━━━ DOCUMENT EXTRACT

Reconstructing Curating on Miro: How Our Group Challenged the White Cube Narrative

Introduction: From Virtual Whiteboards to Real-World Experimentation

“As our Miro board filled with sticky notes, arrows, and wild speculations, I realized that this was more than just a class discussion—it was a micro-revolution in the future of curating. From dialogue chambers inside cars to tactile VR for visually impaired audiences, the sparks ignited on our digital whiteboard were actively reshaping the boundaries of ‘exhibition-making’.”

Key Questions from the Week 2 Planning Meeting:

Can curatorial formats exist beyond physical space?

How can collective work avoid becoming an empty utopian slogan?

What evidence on Miro reflects our shift towards non-traditional spaces, ethical technology, and skill-sharing?

Curating Intimacy: Experimental Models and Critical Reflections

Following my previous reflections on curating intimacy, I have developed a series of experimental models that seek to transform exhibition spaces into arenas for personal and collective healing.

 

1. Energy Theater: Ethical Dilemmas and Emotional Algorithms

Inspired by ZKM’s critique of digital ethics, this interactive installation invites visitors to wear sensors that monitor their heart rate and breathing. This biometric data generates real-time audiovisual landscapes, aiming to quantify the energy flow within intimate relationships. However, this raises ethical questions reminiscent of Abramović’s Rhythm 0 (1974)https://www.guggenheim.org/artwork/5177, where she relinquished control to the audience. Can we critique technological capitalism while utilizing its tools?

━━━━━━
━━━ DATA SECTION

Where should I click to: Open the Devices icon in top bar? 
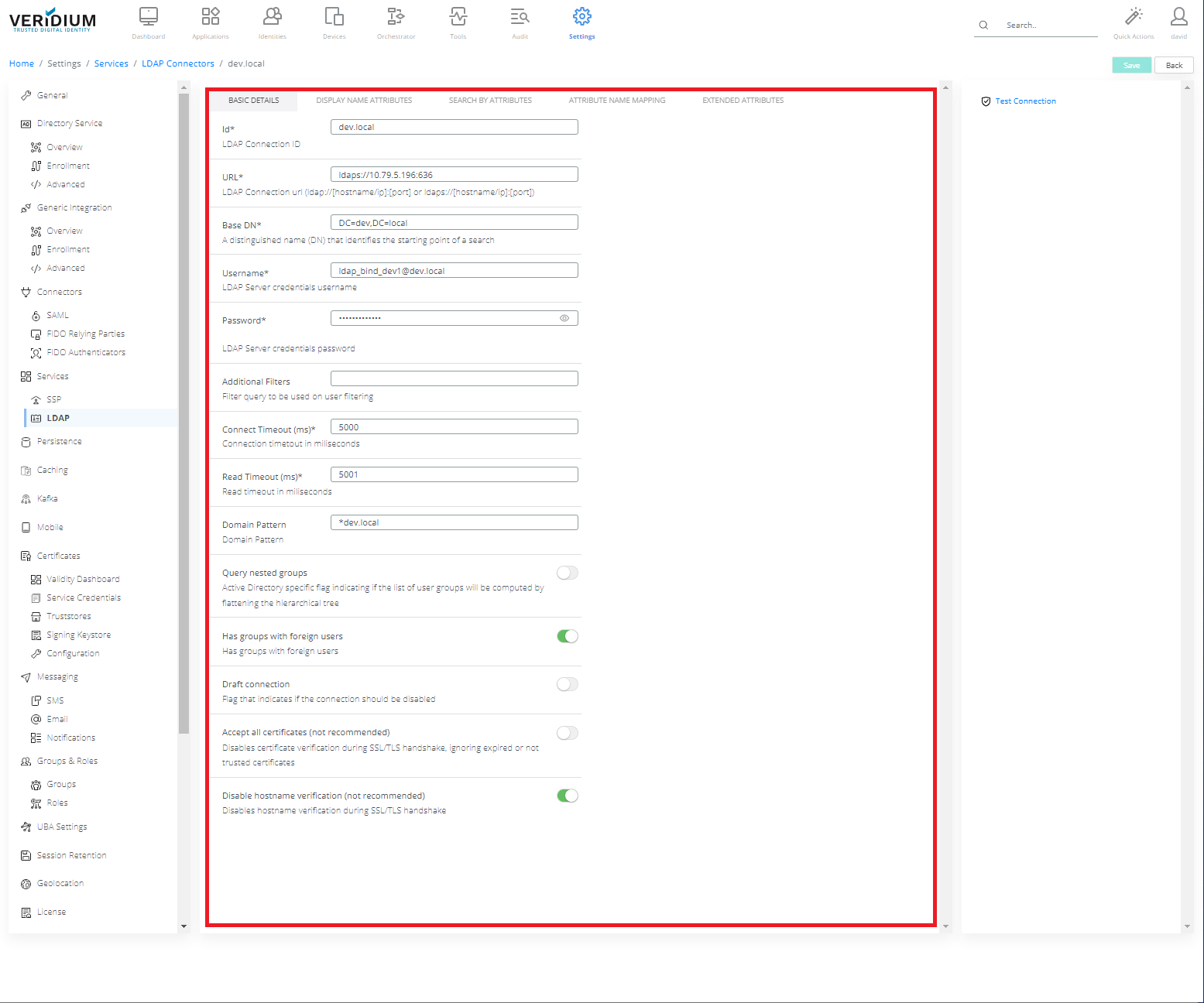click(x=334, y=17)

━━━━━━

- _PROBLEMS TO SOLVE_:
1. In the essay on curating with Miro, what do visitors to the Energy Theater installation wear?
2. Write the next passage of the essay on curating with Miro, starting after its final question.

- _THE REPLIES_:
1. Sensors that monitor their heart rate and breathing.

2.
2. Knowledge Archaeology: Trauma Archives

Drawing from Arts Catalyst’s “knowledge equity” movement, this segment features a “Trauma Archive Room” where visitors can contribute mementos from past relationships. These items are embedded in crystal structures, symbolizing energy transformation and the materiality of trauma. Yet, this participatory approach risks emotional exploitation—are we commodifying others’ pain?

 

3. Decentralized Narratives: The Localization Trap

Emulating the 2023 Taipei Biennial’s “island methodology,” the exhibition extends into local spaces such as the common room of my apartment in Edinburgh (EH3 9DH) and The Tap, a nearby bar. Local residents are invited to reenact segments of Abramović and Ulay’s The Lovers: The Great Wall Walk (1988). This strategy aims for localization but must avoid romanticizing or appropriating local cultures.

 

4. Public Philosophy: The Paradox of Dialogue

Building on Fruitmarket’s philosophy of public space, the final segment features a “Silent Roundtable” where participants engage in non-verbal communication, reminiscent of Abramović’s silent engagements. This challenges the assumption of knowledge as a public resource: can curating reconstruct publicness through embodied silence?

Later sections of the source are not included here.